As shown in Figure 3, the stratum size is 100 m × 70 m × 73 m to eliminate the influence of boundary conditions on the calculation results, and the tunnel depth is set as 12.5 m considering that the tunnel is in the shallow buried state when the construction method conversion is carried out. For the same reason, the stress field only considers the self-weight of soil, and the tectonic stress field is ignored. In the model, the upper surface of the stratum is free; other surfaces are restrained by normal displacement. According to the construction scheme, the CD method is used first to simulate the tunnel excavation, and the bench tunneling method is adopted in the following excavation. To ensure construction safety, the conversion is composed of two stages: (1) the two-bench tunneling method and (2) the bench tunneling method.

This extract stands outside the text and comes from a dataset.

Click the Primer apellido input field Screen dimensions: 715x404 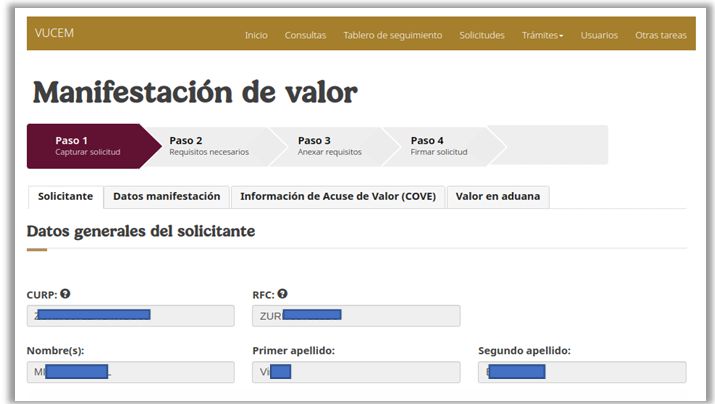[x=356, y=372]
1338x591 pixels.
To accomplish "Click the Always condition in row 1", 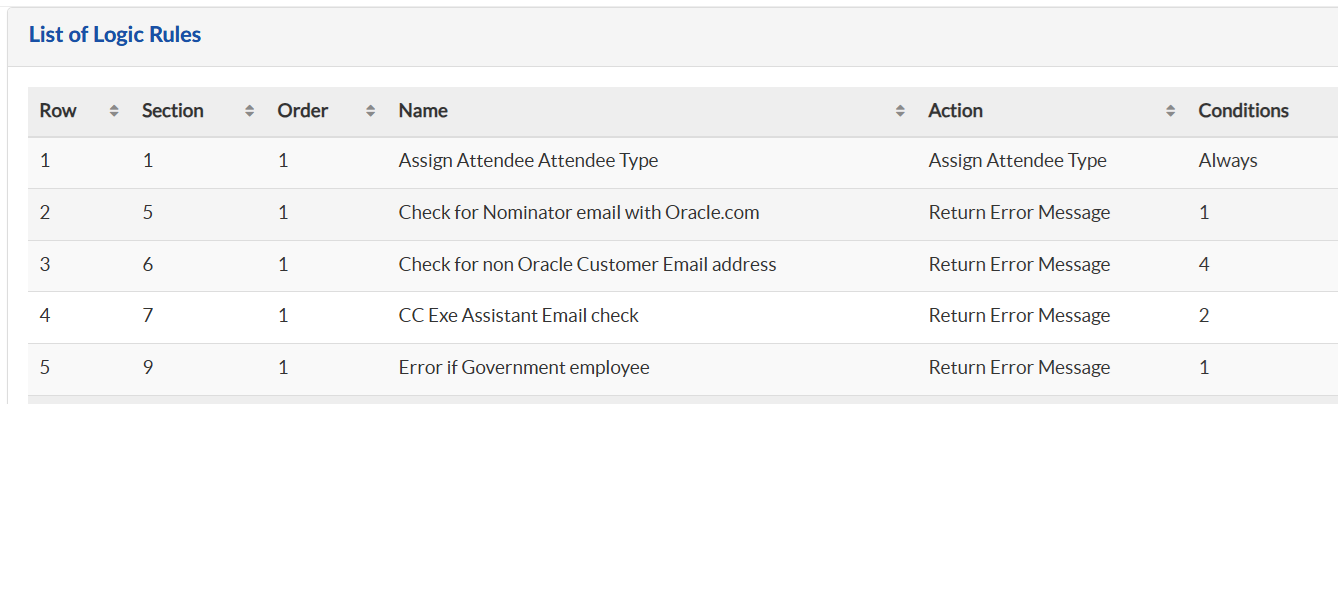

As shown in Figure 4, the numbers represent the order of excavation, and the length of each bench is 6 m.

FIGURE 3

FIGURE 3. Numerical model.

FIGURE 4

FIGURE 4. Schematic diagram of construction method conversion [(A) excavation by CD method, (B) excavation by bench tunnelling method].

In the numerical model, the stratum and primary support are connected by node coupling. To simulate tunnel excavation, the elements at the excavation area are given the null attribute. Then, the elements at the primary support area are assigned the attribute of primary support to simulate the its installation. During tunnel excavation, the surrounding rock mass will loosen and fail due to unloading and construction disturbance. The plastic state of surrounding rock mass is considered in the numerical model and simulated by the Mohr–Coulomb yield criterion. The support system is described by elastic materials. According to the geological survey data and code for design of concrete structures (GB50010-2010, 2010), the calculation parameters of the model are determined, as shown in Table 1.

TABLE 1

TABLE 1. Calculation parameters.

Deformation of Primary Support

Figure 5 shows the deformation of primary support when the construction method conversion completed. During construction method conversion, both the vault settlement and horizontal convergence are about 10.8 mm. The small deformation of primary support indicates that the tunnel is stable, and the construction method conversion can be carried out safely. In addition, there is hysteresis in the deformation of the primary support, i.e., the maximum deformation of primary support lags the tunnel face. This is also reported by other literature (Zhao et al., 2020). It can be found that the deformation of primary support reaches the maximum at the position about 6 m behind the tunnel face.

FIGURE 5

FIGURE 5. Deformation of primary support [(A) nephogram of primary support displacement, (B) displacement evolution with the distance away from the starting position of construction method conversion].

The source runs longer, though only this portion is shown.